The new chief executive at Malvern Bancorp in Paoli, Pa., has won over another activist investor.

Stilwell Group in New York disclosed in a regulatory filing Monday that it had terminated a standstill agreement reached with the $542 million-asset company in October 2013. The group, controlled by Joseph Stilwell, said in the filing that it believed the agreement was no longer necessary after meeting with Anthony Weagley, who became CEO in September, and George Steinmetz, who was named chairman a month later.

"We believe that management and the board … are now focused on maximizing shareholder value," the filing added.

The standstill agreement allowed Stilwell to place John O'Grady on Malvern's board in February. The filing noted the O'Grady will remain a director.

Stilwell Group had agreed to stop fighting Malvern's management through early 2017. The company, meanwhile, agreed to hire an investment bank and seek "reasonable alternatives" if it failed to provide an above-average return on equity in its fiscal years that end in 2015 and 2016.

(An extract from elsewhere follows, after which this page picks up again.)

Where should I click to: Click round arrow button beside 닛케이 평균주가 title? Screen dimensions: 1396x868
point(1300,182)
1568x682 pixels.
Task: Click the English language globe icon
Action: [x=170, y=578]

Malvern is no longer being held to the performance targets, Stilwell Group said in its filing.

Ronald Anderson resigned as Malvern's CEO shortly after the standstill agreement was reached. After several months, the company hired Weagley, a former CEO at Center Bancorp in New Jersey, to replace Anderson. Within a few weeks, Steinmetz had replaced F. Claire Hughes as chairman.

Malvern's thrift unit entered into a formal written agreement with the Office of the Comptroller of the Currency last month, replacing a supervisory agreement already in place.

Stilwell Group is the second activist investor to back Weagley. PL Capital, which had been pressuring the company to sell itself, threw its support behind the new CEO last month.